Противостояние центральных образных сфер в симфонии-фантазии — тьмы и света, грохота и тишины, зла и добра —осуществляется, как это почти всегда бывает у А. Петрова, в соответствии с романтической концепцией его мировосприятия, путем фронтального столкновения классического и «аклассичного», гармонии и хаоса. И, думается, в «Мастере и Маргарите» это свойство искусства композитора обнаруживается ярче, рельефнее, чем где бы то ни было прежде.
И еще одно, как мне представляется, немаловажное замечание по поводу жанровой основы симфонии-фантазии. Подзаголовок сочинения гласит: «По прочтении Михаила Булгакова»,— и это объясняет очень многое в образной структуре произведения, в самом подходе А. Петрова к интерпретации прозы великого писателя.
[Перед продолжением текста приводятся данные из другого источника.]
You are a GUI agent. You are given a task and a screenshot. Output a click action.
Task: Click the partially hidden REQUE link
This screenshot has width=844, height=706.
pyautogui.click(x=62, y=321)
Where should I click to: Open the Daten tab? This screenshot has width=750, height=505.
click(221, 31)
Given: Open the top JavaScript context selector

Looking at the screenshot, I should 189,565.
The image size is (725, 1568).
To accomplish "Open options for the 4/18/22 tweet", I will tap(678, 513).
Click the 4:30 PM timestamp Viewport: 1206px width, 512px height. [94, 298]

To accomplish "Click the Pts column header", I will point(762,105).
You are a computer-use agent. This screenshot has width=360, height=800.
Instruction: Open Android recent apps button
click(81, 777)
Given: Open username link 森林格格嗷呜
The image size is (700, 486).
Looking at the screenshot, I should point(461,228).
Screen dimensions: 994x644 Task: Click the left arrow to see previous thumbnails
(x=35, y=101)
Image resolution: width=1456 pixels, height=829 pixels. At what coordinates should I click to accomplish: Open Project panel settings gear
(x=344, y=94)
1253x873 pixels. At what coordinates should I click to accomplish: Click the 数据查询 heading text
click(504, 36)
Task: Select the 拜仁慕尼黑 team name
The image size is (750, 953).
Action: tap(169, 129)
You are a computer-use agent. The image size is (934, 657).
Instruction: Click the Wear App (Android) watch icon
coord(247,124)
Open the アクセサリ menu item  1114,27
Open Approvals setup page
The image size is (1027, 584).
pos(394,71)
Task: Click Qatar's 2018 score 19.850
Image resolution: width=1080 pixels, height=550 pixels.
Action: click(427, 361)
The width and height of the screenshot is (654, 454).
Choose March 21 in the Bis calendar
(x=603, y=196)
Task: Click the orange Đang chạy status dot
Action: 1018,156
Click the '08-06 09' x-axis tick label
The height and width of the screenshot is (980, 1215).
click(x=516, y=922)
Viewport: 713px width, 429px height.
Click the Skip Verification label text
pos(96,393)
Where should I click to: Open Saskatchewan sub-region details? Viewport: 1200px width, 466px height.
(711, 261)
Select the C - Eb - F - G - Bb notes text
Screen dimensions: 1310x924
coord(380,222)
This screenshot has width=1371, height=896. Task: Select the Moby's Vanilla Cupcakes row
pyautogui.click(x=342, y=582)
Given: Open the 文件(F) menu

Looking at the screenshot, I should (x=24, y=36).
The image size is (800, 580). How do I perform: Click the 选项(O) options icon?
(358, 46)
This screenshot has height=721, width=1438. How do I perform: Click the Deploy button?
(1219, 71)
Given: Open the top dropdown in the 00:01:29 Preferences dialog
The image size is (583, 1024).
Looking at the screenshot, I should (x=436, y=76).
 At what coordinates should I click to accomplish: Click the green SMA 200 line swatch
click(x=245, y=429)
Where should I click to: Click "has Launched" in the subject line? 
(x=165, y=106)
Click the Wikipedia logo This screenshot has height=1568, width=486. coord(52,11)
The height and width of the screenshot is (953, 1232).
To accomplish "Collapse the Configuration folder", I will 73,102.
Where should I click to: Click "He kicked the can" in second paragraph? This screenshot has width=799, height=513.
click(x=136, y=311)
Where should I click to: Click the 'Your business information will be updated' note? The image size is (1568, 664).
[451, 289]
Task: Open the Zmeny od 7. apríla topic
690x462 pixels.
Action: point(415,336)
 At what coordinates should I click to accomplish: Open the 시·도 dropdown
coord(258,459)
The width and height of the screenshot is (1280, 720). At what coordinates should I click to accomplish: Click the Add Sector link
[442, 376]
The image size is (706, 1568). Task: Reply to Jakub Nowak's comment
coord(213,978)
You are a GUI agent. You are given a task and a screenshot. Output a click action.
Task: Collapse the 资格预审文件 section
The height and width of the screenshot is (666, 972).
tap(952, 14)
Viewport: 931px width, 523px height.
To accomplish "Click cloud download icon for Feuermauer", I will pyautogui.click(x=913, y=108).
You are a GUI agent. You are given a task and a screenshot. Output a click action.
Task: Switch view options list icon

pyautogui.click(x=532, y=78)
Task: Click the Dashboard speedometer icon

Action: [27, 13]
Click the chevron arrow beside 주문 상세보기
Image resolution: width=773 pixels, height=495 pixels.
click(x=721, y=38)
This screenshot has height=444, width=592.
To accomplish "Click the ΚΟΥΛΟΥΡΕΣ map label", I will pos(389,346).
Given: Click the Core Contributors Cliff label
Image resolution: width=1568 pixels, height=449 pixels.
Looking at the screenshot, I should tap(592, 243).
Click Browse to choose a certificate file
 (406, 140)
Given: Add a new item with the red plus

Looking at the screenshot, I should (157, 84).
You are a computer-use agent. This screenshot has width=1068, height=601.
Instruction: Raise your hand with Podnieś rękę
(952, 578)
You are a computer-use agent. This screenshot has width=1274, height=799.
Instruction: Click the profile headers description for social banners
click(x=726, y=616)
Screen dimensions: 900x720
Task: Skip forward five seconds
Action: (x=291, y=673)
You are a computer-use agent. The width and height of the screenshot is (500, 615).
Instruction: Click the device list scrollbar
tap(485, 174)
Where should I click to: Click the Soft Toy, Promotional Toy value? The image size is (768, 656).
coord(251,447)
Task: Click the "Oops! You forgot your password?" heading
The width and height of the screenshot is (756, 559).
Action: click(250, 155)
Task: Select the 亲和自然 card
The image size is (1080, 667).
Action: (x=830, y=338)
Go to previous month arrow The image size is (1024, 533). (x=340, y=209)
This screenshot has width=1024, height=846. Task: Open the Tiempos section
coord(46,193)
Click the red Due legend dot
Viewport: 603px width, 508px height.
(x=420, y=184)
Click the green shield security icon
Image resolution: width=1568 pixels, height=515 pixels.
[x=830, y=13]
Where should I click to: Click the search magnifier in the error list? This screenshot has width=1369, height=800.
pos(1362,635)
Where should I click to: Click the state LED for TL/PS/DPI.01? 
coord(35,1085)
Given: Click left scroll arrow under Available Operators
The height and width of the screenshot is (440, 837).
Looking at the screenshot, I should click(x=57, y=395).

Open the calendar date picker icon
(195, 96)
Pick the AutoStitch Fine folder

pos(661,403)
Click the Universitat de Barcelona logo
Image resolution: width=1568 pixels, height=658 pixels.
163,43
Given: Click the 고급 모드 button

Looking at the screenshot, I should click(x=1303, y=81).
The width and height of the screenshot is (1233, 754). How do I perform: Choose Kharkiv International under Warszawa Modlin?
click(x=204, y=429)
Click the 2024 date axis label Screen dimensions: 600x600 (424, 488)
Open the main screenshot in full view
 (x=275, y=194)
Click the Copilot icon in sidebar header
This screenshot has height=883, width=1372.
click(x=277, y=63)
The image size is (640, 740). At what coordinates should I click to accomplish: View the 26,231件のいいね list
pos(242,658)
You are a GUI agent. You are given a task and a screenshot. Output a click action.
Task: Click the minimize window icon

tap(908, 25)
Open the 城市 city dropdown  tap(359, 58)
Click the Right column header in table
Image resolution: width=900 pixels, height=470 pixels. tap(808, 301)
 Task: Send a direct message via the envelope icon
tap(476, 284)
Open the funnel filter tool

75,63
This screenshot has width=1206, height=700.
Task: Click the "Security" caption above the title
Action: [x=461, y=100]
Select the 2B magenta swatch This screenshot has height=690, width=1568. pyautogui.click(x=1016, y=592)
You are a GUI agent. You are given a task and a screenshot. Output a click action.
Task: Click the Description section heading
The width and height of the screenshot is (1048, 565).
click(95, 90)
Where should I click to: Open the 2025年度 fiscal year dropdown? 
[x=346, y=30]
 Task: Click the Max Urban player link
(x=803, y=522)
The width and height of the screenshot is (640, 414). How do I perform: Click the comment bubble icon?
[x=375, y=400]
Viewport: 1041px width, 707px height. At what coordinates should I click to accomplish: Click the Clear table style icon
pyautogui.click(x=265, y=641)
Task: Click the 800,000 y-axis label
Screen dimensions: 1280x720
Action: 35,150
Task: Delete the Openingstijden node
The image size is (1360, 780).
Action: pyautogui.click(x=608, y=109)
Но прежде необходимо, видимо, сказать о некоторых родовых особенностях самого метода «по прочтении». Уже указание на временную дистанцию, отделяющую нас от первоисточника, дает возможность предположить, что здесь допустима большая свобода фантазии и совершенно необязательны сохранение логики сюжета, последовательности событий, изображение всех — или хотя бы большинства — персонажей. Справедливо сказал об этом сам Андрей Петров в программке, предпосланной первому исполнению партитуры: «В одном музыкальном или театральном произведении невозможно выразить все поразительное богатство булгаковских идей, образов, ситуаций. Но у каждого из нас есть свои, наиболее полюбившиеся эпизоды романа. Симфония-фантазия «Мастер и Маргарита» рождалась как бы «по прочтении» глав, наиболее сильно запечатлевшихся в моем сознании. Это — легенда о трагедии выбора Понтия Пилата, щемящая история любви Мастера и Маргариты, фантастический бал Воланда... Последние страницы партитуры написаны под впечатлением одной из финальных глав романа — «Прощение и вечный приют»...»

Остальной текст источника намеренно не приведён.